__PROMPT__: Once you have read the records, output them exactly.

___

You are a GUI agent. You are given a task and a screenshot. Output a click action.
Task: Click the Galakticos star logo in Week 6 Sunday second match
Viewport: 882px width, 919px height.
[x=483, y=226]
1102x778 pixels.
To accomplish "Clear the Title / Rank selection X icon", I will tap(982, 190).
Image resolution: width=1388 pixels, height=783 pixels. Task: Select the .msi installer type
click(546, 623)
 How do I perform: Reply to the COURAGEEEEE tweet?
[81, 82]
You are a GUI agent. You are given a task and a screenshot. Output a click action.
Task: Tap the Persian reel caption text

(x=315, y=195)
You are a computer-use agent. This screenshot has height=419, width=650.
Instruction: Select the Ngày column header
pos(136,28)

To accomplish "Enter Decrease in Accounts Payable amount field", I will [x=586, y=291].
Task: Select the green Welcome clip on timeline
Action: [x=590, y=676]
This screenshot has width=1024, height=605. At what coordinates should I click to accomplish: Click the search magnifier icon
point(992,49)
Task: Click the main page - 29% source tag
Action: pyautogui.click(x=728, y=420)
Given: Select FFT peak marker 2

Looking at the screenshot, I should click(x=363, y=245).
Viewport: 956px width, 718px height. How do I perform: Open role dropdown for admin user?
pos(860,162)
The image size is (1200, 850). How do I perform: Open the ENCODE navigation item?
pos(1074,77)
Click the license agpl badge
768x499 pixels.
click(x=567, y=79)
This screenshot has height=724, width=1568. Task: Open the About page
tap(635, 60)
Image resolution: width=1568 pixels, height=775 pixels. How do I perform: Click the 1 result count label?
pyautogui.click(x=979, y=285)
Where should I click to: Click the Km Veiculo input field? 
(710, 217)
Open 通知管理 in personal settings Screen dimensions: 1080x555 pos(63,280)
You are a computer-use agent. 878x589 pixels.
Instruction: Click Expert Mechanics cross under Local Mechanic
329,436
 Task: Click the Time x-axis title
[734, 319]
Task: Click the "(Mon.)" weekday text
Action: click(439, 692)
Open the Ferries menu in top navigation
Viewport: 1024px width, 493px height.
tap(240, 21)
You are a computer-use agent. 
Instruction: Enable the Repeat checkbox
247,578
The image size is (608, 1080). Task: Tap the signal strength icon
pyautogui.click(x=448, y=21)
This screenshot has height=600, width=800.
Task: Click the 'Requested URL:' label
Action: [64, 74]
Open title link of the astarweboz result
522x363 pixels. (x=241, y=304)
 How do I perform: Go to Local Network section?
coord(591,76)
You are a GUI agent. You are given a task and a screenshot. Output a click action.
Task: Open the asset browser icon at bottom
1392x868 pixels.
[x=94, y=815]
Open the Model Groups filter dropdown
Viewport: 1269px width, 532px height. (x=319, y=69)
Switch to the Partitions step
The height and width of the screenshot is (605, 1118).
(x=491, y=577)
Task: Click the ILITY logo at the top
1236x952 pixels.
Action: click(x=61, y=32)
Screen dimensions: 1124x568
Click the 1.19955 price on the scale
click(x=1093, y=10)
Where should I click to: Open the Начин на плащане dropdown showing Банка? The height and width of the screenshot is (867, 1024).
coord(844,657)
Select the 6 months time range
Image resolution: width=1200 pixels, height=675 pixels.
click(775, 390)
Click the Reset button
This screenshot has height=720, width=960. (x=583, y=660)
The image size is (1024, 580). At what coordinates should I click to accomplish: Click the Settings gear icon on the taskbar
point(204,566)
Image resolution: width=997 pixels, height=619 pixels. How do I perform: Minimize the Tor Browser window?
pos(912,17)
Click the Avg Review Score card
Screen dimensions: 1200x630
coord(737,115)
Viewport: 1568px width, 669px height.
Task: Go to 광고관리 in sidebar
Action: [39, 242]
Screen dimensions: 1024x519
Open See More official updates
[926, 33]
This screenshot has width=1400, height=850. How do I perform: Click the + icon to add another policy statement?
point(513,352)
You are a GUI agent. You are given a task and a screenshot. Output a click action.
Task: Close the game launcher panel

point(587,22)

___

__RESPONSE FOR THIS EXERCISE__:
You are a GUI agent. You are given a task and a screenshot. Output a click action.
Task: Click the Galakticos star logo in Week 6 Sunday second match
Viewport: 882px width, 919px height.
[x=483, y=226]
1102x778 pixels.
To accomplish "Clear the Title / Rank selection X icon", I will tap(982, 190).
Image resolution: width=1388 pixels, height=783 pixels. Task: Select the .msi installer type
click(546, 623)
 How do I perform: Reply to the COURAGEEEEE tweet?
[81, 82]
You are a GUI agent. You are given a task and a screenshot. Output a click action.
Task: Tap the Persian reel caption text

(x=315, y=195)
You are a computer-use agent. This screenshot has height=419, width=650.
Instruction: Select the Ngày column header
pos(136,28)

To accomplish "Enter Decrease in Accounts Payable amount field", I will [x=586, y=291].
Task: Select the green Welcome clip on timeline
Action: [x=590, y=676]
This screenshot has width=1024, height=605. At what coordinates should I click to accomplish: Click the search magnifier icon
point(992,49)
Task: Click the main page - 29% source tag
Action: pyautogui.click(x=728, y=420)
Given: Select FFT peak marker 2

Looking at the screenshot, I should click(x=363, y=245).
Viewport: 956px width, 718px height. How do I perform: Open role dropdown for admin user?
pos(860,162)
The image size is (1200, 850). How do I perform: Open the ENCODE navigation item?
pos(1074,77)
Click the license agpl badge
768x499 pixels.
click(x=567, y=79)
This screenshot has height=724, width=1568. Task: Open the About page
tap(635, 60)
Image resolution: width=1568 pixels, height=775 pixels. How do I perform: Click the 1 result count label?
pyautogui.click(x=979, y=285)
Where should I click to: Click the Km Veiculo input field? 
(710, 217)
Open 通知管理 in personal settings Screen dimensions: 1080x555 pos(63,280)
You are a computer-use agent. 878x589 pixels.
Instruction: Click Expert Mechanics cross under Local Mechanic
329,436
 Task: Click the Time x-axis title
[734, 319]
Task: Click the "(Mon.)" weekday text
Action: click(439, 692)
Open the Ferries menu in top navigation
Viewport: 1024px width, 493px height.
tap(240, 21)
You are a computer-use agent. 
Instruction: Enable the Repeat checkbox
247,578
The image size is (608, 1080). Task: Tap the signal strength icon
pyautogui.click(x=448, y=21)
This screenshot has height=600, width=800.
Task: Click the 'Requested URL:' label
Action: [64, 74]
Open title link of the astarweboz result
522x363 pixels. (x=241, y=304)
 How do I perform: Go to Local Network section?
coord(591,76)
You are a GUI agent. You are given a task and a screenshot. Output a click action.
Task: Open the asset browser icon at bottom
1392x868 pixels.
[x=94, y=815]
Open the Model Groups filter dropdown
Viewport: 1269px width, 532px height. (x=319, y=69)
Switch to the Partitions step
The height and width of the screenshot is (605, 1118).
(x=491, y=577)
Task: Click the ILITY logo at the top
1236x952 pixels.
Action: click(x=61, y=32)
Screen dimensions: 1124x568
Click the 1.19955 price on the scale
click(x=1093, y=10)
Where should I click to: Open the Начин на плащане dropdown showing Банка? The height and width of the screenshot is (867, 1024).
coord(844,657)
Select the 6 months time range
Image resolution: width=1200 pixels, height=675 pixels.
click(775, 390)
Click the Reset button
This screenshot has height=720, width=960. (x=583, y=660)
The image size is (1024, 580). At what coordinates should I click to accomplish: Click the Settings gear icon on the taskbar
point(204,566)
Image resolution: width=997 pixels, height=619 pixels. How do I perform: Minimize the Tor Browser window?
pos(912,17)
Click the Avg Review Score card
Screen dimensions: 1200x630
coord(737,115)
Viewport: 1568px width, 669px height.
Task: Go to 광고관리 in sidebar
Action: [39, 242]
Screen dimensions: 1024x519
Open See More official updates
[926, 33]
This screenshot has width=1400, height=850. How do I perform: Click the + icon to add another policy statement?
point(513,352)
You are a GUI agent. You are given a task and a screenshot. Output a click action.
Task: Close the game launcher panel

point(587,22)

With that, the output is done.